Spears relays a central message to his students in this course: You can’t expect to effectively draw from your imagination if you cannot convincingly draw the world around you.

To make remote learning effective, he encourages students to establish a creative space separate from the rest of their room so they can set up their work and also be seen clearly by the camera on their device. Spears also views it as a necessity to see how students are drawing, not just what they are drawing.

“So much about this relies on hand-eye coordination and how you use your body to draw,” Spears said. “I couldn’t just have my students complete drawings by themselves and show them to me.

“To draw, you really need to engage a lot of muscle processes. I’ve found this to be the best way to accurately represent what you’re seeing.”

As an artist, Spears works with many types of media and has been recognized on both a state and national level. He is a sculptor, with a video documentary of his stone-carving techniques housed in the Rinzler Archives of the Smithsonian Institution’s Center for Folklife and Cultural Heritage and featured as part of the 2005 Smithsonian Folklife Festival in Washington, D.C.

Spears is involved in other art projects, as well. In 2010, he received a special achievement award from the Mississippi Institute of Arts and Letters for his work on a multimedia collaboration titled “The Passions of Walter Anderson: A Dramatic Celebration of the Mississippi Gulf Coast Artist.” He also creates architectural renderings for Southern Living magazine’s “Idea House” series.

Locally, Spears is equally active working in and around the Oxford community. He is represented by Southside Gallery on the Square, which showcases his sculpture and drawings.

Spears has recently created artwork for a poster paying homage to Ron Shapiro, the late Oxford “cultural ambassador.” This poster was commissioned to promote the new ESPN series “TrueSouth,” hosted by John T. Edge, a writer, researcher and founding director of the Southern Foodways Alliance, an institute of the university’s Center for the Study of Southern Culture.

He also is creating artwork and providing art direction for a forthcoming collaborative album by Grammy nominees Andrew Bird and Jimbo Mathus, who founded the acclaimed band Squirrel Nut Zippers.
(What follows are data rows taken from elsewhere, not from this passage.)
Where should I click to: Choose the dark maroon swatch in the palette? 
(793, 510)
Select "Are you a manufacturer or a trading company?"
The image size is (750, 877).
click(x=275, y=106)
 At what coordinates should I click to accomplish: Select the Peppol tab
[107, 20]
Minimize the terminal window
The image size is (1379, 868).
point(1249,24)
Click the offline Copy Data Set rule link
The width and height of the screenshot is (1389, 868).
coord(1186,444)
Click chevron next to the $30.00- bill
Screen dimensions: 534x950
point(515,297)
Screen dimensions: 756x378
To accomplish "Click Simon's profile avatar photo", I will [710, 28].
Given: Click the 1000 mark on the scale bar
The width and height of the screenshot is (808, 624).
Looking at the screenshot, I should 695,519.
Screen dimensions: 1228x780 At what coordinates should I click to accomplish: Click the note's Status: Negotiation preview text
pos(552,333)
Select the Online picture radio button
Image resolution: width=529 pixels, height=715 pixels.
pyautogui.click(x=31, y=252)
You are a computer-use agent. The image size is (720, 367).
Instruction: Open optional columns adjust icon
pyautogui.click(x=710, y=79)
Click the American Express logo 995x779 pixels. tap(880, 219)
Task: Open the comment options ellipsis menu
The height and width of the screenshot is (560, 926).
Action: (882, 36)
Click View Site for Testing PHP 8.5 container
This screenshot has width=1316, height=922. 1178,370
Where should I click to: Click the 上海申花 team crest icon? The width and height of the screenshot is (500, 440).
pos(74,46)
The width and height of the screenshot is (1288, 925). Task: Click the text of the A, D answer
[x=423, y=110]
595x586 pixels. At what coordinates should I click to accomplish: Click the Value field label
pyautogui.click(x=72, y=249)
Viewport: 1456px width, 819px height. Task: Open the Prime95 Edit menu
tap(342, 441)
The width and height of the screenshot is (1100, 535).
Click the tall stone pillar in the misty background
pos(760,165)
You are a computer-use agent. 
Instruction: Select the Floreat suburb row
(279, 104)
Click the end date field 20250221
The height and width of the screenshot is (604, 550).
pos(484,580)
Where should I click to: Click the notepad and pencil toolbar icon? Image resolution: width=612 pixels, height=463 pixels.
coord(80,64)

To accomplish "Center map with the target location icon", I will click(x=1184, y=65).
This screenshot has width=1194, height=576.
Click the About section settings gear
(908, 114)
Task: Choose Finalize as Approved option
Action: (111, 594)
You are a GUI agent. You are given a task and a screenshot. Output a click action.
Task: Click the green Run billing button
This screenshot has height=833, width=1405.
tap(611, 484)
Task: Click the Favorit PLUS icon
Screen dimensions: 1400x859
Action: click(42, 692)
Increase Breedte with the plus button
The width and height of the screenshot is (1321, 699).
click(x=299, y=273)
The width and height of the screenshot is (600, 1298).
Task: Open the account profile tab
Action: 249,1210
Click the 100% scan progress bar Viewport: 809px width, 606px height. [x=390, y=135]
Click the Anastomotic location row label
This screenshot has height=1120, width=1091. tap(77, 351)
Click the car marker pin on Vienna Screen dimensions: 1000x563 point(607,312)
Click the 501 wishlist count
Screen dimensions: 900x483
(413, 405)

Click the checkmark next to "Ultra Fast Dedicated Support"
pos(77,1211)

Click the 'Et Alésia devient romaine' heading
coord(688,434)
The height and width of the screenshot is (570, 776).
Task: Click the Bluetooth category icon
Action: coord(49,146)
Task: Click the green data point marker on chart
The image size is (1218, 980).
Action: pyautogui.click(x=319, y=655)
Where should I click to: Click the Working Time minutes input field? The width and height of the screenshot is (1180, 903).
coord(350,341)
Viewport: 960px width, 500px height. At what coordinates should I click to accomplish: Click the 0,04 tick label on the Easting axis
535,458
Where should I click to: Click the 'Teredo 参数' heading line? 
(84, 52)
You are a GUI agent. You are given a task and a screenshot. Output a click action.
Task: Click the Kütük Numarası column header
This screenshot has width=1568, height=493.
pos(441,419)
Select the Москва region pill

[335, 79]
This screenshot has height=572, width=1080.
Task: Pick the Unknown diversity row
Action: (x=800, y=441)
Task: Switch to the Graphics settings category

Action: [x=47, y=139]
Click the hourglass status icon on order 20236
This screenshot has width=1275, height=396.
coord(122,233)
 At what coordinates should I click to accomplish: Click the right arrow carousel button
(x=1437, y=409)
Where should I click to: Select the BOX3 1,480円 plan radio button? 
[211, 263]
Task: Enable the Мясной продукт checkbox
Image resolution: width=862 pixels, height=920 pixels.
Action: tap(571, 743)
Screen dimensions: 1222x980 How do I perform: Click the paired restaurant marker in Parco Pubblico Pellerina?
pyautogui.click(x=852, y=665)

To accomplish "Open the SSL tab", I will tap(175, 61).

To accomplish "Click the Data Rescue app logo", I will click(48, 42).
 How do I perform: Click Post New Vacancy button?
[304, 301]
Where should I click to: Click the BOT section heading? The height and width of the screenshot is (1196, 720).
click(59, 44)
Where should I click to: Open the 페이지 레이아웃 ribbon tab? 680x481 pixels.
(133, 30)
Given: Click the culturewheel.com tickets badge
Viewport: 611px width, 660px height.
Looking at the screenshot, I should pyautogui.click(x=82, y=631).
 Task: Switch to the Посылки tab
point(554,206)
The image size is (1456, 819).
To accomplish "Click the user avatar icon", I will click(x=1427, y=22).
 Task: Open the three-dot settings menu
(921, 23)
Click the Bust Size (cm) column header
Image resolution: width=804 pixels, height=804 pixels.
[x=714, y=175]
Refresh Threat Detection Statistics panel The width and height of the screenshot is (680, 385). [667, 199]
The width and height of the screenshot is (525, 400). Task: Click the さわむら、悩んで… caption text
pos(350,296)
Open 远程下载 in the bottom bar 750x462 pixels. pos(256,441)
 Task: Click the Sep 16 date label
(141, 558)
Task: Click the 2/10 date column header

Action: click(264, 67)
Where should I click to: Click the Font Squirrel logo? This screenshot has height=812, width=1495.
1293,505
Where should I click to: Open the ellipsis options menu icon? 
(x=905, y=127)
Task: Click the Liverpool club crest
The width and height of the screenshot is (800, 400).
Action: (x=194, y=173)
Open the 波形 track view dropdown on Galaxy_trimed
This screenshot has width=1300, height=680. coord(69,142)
Spears brings his wealth of professional experience to the classroom.

“I try to give each student a concentrated, 10-minute feedback session,” he said. “I keep them all in one group on the Zoom during this, instead of doing breakout rooms, because I think it is important for all the students to hear every piece of feedback, as they would if we were in the actual studio.”

At the end of each class, Spears has students take a photograph of their work and either text or email it to him for further feedback. He speaks about how this one thing has opened the door for more communication with his students outside the classroom.

Spears hopes this level of accessibility to students is something he will be able to continue and bring back to his Ole Miss classroom after the pandemic is over.

“I think because the formality of the physical classroom is gone, the students seem more eager to share their work with me via email and text,” Spears said. “I’m getting drawings all the time and at all hours.

“It’s recently occurred to me that, though we are removed, we are working a lot closer to achieve our learning and teaching objectives.”

The pandemic has created unique challenges for engaging with students, particularly in the performing arts, said Michael Barnett, chair and professor of lighting design in the Department of Theatre and Film.

“Fortunately, the faculty have worked tirelessly to find creative solutions that not only connect the students to the material, but enhance their learning through the use of tools that might otherwise appear to impose limitations,” Barnett said. “The work that professor Spears has done with this class has introduced new and exciting pathways to learning that will further enhance the educational opportunities for students in the current semester as well as in the years to come.”